Copy every line from the records below that carries the word "text".

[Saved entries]
++++++

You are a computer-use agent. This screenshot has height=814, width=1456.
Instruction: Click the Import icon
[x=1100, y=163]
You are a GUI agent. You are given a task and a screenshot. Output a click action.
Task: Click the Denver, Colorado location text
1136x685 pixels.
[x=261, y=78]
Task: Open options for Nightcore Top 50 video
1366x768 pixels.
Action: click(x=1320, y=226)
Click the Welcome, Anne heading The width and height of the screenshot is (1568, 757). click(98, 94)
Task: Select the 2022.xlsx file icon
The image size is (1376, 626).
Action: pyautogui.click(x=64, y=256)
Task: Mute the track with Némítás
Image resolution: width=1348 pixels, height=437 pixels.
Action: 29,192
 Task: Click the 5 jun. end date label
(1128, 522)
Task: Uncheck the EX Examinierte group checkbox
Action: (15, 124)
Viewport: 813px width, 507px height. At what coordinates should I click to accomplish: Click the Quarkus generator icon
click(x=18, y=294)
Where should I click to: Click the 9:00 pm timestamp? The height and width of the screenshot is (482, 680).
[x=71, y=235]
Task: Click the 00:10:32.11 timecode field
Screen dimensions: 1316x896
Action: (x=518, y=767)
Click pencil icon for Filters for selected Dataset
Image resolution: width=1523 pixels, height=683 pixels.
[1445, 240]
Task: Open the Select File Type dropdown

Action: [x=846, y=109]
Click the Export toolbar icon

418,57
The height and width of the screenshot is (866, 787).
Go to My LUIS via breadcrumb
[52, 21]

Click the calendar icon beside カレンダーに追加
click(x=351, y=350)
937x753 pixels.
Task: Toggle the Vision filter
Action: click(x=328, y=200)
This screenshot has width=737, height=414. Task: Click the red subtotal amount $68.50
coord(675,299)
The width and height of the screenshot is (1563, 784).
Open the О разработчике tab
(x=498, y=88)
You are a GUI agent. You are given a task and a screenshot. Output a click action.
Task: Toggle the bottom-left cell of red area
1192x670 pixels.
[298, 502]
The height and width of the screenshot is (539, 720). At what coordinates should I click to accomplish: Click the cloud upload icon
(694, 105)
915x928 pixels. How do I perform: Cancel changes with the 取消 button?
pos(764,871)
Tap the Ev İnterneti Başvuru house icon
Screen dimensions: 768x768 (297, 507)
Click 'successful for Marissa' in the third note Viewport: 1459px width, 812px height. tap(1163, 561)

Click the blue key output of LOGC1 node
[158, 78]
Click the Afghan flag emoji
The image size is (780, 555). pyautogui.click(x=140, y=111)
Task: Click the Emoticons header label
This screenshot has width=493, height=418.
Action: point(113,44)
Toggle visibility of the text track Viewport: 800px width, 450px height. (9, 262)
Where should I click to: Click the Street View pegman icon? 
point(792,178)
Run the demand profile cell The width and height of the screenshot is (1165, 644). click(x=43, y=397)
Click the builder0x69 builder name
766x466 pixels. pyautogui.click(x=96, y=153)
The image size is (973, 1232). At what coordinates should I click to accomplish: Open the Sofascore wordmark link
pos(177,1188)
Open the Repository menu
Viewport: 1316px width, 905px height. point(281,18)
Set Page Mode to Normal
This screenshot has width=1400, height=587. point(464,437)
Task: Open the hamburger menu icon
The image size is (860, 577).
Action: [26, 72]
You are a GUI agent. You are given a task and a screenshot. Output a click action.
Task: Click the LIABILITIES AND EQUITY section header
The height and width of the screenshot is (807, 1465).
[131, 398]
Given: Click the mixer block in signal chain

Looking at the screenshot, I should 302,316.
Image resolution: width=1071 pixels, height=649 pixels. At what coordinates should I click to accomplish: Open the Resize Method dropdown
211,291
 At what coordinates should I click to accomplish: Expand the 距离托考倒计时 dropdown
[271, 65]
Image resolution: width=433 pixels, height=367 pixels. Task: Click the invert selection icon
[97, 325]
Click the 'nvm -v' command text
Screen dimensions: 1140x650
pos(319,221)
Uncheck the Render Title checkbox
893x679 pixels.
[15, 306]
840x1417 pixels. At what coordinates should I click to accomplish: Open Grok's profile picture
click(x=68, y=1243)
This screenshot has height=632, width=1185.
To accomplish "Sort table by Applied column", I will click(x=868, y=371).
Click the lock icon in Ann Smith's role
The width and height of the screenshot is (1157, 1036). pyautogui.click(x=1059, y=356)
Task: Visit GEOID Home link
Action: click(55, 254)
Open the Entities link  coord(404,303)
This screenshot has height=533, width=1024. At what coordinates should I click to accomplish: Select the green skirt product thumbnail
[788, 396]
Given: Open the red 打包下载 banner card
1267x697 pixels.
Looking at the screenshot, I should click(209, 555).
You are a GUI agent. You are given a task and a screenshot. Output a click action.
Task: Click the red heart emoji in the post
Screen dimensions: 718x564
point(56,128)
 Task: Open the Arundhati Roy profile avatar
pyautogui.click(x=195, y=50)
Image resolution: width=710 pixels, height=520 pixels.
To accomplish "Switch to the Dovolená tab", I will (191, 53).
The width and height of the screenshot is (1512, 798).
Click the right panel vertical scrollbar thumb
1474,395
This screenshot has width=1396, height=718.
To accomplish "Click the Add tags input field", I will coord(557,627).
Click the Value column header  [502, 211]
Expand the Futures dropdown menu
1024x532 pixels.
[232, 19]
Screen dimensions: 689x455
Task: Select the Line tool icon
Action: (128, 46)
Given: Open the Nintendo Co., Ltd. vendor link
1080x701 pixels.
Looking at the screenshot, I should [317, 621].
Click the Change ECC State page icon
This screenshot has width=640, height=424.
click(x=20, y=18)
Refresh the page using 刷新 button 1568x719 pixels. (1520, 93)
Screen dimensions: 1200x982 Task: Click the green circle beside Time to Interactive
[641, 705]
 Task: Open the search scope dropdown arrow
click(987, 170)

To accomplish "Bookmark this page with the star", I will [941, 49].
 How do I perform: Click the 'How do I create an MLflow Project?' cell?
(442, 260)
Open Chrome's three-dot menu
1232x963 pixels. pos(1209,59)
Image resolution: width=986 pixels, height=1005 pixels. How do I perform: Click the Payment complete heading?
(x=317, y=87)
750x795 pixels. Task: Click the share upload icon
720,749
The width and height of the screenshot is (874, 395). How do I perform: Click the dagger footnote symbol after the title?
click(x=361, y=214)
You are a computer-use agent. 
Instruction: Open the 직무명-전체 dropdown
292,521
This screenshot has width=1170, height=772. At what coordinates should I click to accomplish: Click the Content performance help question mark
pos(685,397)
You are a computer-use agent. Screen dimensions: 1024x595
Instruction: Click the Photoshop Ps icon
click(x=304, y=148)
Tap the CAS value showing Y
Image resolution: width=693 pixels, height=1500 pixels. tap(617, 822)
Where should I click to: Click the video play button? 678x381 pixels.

++++++

§ **WRITTEN ANSWER**:
Task: Click the Denver, Colorado location text
Toggle visibility of the text track Viewport: 800px width, 450px height. (9, 262)
Click the 'nvm -v' command text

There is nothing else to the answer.